I really loved my Kindle when I first got it. I love writing books, and I’m for anything that helps people consume and purchase more of them– I don’t care if I make a fraction of the royalties off electronic sales. 

I was especially struck by how much I wished I’d had a Kindle in college. As a literature major I read about five books a week, not to mention all the textbook reading for other courses. There were so many great touches in the UI that elevated the experience from just putting a book on a screen. There’s the Kindle store and its friction-free, one-click purchases from anywhere, say, a cafe the night before the exam when you still haven’t bought the book. There’s the freedom from lugging around a heavy backpack of books. And there are so many features that are designed specifically for collegiate reading like the ability to easily highlight, annotate, store those annotations in a specific file, and be able to easily search around within the book and find certain quotes or passages. I thought, this isn’t a beautiful piece of hardware, but it is clearly designed by someone who knows high-volume readers.

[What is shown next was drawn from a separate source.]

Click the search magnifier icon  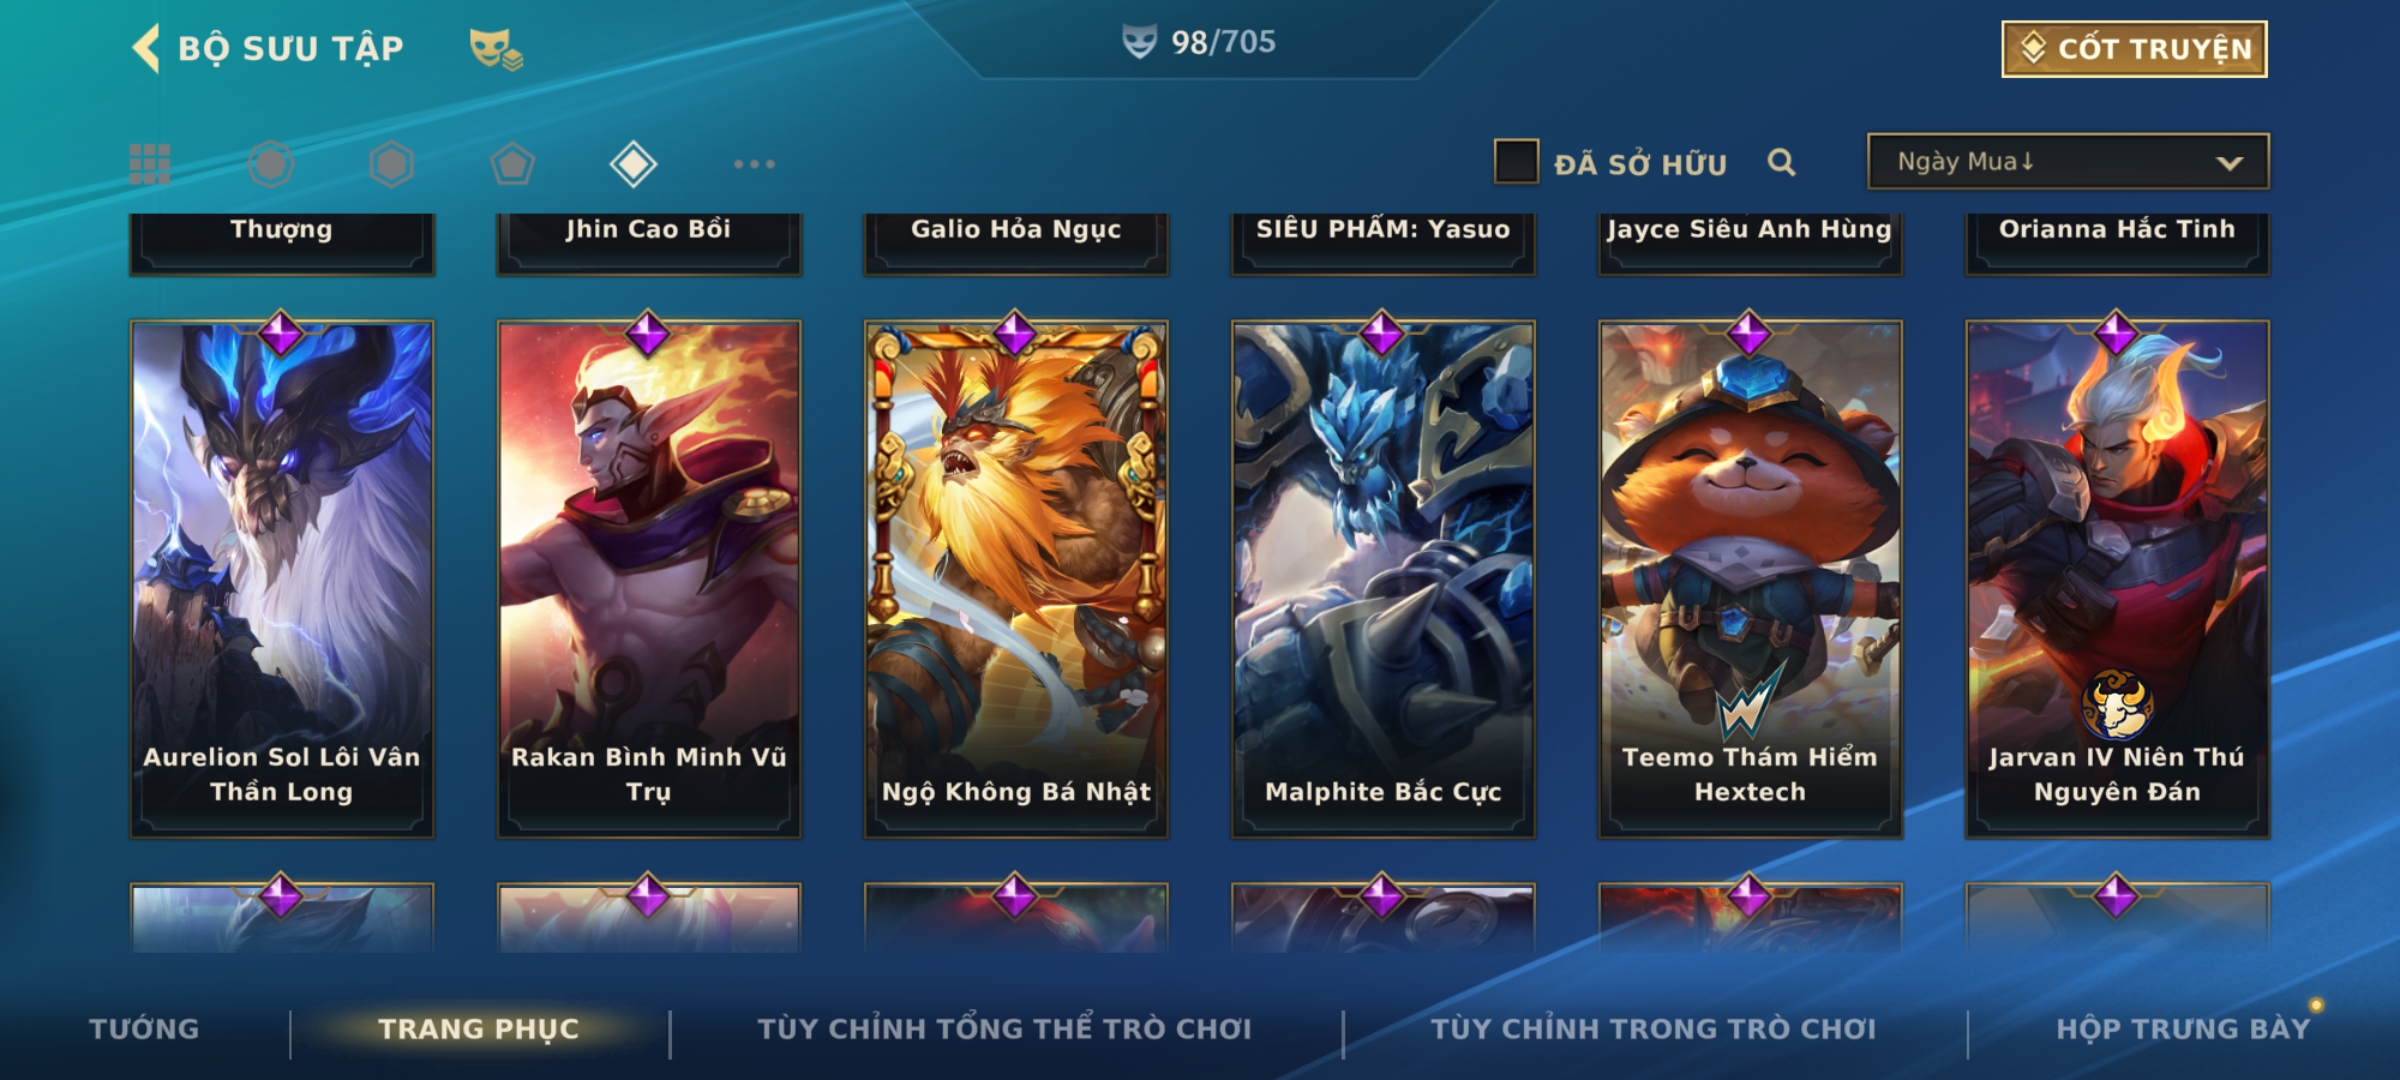tap(1781, 162)
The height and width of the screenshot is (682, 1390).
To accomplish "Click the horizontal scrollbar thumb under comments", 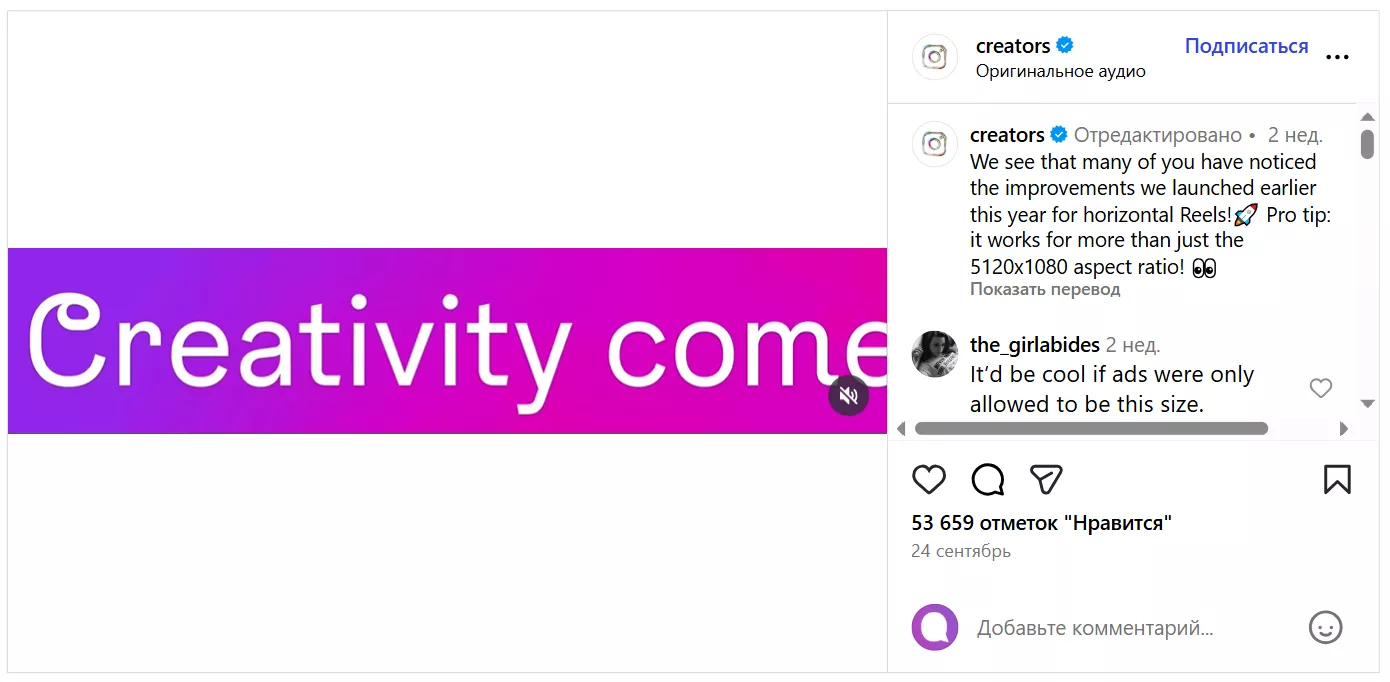I will (x=1090, y=429).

The I heart Kindle quickly deteriorates into diatribe on the lack of page numbers and the resulting difficulty in creating footnotes for the book she is working on.
So how the hell is it possible that the Kindle doesn’t have a feature as obvious as page numbers? You know what happens when you don’t have page numbers? You can’t do a basic footnote for anything you’ve read. Yeah, that’s going to be a slight problem for the college market.
footnotes from a Kindle edition have been a nightmare. I have had to either use Google books to find page numbers or, worse, repurchase them in hard cover just to do footnotes.
Amazon needs to fix this now.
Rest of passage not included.